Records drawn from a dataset
■ ■ ■ ■ ■

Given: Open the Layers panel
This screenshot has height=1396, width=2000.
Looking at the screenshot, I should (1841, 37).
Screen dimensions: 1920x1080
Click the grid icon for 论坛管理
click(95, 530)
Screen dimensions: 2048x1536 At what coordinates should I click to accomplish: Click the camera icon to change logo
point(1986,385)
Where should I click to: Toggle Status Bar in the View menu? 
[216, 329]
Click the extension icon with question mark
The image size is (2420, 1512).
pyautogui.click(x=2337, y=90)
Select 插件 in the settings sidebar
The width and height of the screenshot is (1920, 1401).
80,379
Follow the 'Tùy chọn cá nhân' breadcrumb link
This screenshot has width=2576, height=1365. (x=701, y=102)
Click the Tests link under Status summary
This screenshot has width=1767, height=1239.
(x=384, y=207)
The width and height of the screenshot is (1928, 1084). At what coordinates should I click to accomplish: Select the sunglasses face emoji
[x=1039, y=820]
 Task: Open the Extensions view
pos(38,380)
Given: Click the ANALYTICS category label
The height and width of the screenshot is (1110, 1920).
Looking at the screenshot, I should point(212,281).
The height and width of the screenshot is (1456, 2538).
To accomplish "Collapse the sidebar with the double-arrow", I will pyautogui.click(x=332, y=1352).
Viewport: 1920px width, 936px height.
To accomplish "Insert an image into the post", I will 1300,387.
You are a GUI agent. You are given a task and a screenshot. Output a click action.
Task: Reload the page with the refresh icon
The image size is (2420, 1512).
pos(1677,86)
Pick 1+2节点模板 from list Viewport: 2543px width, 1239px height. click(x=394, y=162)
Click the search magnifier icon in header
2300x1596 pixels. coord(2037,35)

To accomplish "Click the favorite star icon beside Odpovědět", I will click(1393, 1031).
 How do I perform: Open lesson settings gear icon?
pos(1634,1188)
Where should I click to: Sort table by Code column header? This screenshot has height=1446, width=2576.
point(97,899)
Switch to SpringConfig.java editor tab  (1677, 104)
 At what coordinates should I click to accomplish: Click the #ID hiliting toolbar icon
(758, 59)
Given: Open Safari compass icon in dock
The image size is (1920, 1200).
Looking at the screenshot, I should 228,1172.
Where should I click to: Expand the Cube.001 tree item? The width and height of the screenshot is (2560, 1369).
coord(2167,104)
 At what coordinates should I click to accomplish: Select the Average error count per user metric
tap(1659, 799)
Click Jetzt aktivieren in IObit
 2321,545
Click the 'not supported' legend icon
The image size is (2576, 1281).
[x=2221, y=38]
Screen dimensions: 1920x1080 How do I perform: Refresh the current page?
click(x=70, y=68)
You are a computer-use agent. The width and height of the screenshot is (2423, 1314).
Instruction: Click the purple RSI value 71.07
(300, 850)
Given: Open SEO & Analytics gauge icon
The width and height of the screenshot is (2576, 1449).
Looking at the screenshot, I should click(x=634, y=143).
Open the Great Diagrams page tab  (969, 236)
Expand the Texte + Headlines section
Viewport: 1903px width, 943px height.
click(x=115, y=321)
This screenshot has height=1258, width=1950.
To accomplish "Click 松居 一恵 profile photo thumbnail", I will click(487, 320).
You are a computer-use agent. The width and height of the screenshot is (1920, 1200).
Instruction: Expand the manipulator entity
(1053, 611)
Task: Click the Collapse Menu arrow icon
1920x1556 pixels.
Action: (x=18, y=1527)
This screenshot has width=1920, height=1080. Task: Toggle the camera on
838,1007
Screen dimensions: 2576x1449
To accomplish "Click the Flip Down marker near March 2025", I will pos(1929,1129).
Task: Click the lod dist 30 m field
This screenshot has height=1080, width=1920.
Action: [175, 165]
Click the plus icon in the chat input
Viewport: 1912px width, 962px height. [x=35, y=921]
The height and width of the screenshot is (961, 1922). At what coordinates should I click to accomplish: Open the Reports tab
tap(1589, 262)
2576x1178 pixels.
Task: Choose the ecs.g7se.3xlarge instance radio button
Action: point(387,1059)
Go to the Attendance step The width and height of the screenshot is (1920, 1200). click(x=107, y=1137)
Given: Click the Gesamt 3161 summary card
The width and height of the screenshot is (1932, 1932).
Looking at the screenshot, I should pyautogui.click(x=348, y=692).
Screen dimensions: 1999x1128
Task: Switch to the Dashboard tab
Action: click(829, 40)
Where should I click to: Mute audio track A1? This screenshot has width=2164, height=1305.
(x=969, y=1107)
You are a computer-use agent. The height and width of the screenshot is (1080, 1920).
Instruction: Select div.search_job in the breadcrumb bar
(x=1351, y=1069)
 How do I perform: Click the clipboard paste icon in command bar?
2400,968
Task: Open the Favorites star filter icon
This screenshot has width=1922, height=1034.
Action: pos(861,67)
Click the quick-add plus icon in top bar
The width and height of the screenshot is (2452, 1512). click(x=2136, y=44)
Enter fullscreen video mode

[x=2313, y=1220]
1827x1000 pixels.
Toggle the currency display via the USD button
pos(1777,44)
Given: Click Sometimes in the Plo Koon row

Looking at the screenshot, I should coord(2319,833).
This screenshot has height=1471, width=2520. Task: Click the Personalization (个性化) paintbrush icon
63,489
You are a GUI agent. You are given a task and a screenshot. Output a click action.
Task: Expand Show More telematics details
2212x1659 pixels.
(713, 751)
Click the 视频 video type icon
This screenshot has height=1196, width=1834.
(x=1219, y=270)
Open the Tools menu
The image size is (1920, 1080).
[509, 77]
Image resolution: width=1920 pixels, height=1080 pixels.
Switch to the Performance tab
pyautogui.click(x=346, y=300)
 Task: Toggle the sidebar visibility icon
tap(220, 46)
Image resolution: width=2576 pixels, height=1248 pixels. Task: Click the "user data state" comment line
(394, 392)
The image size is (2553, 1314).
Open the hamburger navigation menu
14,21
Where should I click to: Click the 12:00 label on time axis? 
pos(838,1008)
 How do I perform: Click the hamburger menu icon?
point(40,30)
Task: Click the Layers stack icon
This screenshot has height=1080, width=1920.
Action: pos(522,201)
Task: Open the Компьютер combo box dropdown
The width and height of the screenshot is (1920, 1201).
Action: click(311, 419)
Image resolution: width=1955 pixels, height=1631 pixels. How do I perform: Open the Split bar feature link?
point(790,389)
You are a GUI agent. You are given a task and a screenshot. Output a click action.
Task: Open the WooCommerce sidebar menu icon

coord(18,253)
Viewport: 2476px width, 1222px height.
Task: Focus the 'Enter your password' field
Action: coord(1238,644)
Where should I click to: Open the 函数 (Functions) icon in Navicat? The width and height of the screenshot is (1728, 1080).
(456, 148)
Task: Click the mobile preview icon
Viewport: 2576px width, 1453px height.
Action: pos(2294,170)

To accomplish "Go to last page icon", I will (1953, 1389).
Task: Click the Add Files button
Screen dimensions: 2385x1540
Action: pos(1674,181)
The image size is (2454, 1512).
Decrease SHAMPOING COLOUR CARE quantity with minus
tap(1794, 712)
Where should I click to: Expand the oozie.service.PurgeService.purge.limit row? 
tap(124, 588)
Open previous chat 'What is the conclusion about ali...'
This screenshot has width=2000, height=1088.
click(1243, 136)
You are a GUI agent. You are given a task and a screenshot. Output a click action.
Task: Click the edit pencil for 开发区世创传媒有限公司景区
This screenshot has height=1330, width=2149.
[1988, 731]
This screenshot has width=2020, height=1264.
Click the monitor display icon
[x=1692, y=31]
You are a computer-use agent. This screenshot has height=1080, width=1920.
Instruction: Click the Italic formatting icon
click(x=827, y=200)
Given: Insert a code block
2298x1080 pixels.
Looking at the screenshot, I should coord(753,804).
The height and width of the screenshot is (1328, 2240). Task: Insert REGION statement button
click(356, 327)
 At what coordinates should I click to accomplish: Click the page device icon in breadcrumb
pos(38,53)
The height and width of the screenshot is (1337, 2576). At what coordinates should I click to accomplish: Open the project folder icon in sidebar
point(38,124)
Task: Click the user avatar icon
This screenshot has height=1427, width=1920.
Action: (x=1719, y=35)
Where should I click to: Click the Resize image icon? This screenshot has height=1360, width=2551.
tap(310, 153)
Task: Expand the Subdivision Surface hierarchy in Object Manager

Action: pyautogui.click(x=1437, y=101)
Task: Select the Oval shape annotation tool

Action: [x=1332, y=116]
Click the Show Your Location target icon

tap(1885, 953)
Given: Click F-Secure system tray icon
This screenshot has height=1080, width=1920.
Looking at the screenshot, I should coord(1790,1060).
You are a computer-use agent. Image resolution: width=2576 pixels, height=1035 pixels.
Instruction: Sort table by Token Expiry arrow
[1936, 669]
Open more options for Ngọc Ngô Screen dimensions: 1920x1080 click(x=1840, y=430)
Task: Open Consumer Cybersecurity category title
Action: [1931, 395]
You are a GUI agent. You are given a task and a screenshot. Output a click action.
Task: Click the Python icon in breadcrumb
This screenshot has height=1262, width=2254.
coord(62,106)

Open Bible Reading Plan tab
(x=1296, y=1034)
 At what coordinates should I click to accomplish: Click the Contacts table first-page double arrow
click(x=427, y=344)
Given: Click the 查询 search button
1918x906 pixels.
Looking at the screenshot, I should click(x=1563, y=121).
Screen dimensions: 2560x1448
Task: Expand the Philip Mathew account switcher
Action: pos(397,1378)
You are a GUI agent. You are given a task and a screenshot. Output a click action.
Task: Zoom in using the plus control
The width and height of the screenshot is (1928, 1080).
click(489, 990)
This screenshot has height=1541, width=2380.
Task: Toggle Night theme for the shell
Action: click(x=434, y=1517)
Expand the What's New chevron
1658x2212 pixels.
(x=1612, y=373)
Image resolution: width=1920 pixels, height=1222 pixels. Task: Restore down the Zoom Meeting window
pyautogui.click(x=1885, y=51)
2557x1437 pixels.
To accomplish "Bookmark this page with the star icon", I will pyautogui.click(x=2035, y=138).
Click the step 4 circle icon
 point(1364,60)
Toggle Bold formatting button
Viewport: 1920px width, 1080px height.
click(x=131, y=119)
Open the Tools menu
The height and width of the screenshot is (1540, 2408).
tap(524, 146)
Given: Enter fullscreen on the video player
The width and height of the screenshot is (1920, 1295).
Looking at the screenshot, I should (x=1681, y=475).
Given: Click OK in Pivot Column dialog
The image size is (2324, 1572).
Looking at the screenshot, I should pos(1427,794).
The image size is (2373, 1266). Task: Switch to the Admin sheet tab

■ ■ ■ ■ ■

TASK INSTRUCTIONS
The expected answer is an exact copy of the lines above, beginning at the line with "Click the quick-add plus icon in top bar" and ending at the line with "Task: Expand Show More telematics details", with both ends in.

WRITTEN SOLUTION
Click the quick-add plus icon in top bar
The width and height of the screenshot is (2452, 1512). click(x=2136, y=44)
Enter fullscreen video mode

[x=2313, y=1220]
1827x1000 pixels.
Toggle the currency display via the USD button
pos(1777,44)
Given: Click Sometimes in the Plo Koon row

Looking at the screenshot, I should coord(2319,833).
This screenshot has height=1471, width=2520. Task: Click the Personalization (个性化) paintbrush icon
63,489
You are a GUI agent. You are given a task and a screenshot. Output a click action.
Task: Expand Show More telematics details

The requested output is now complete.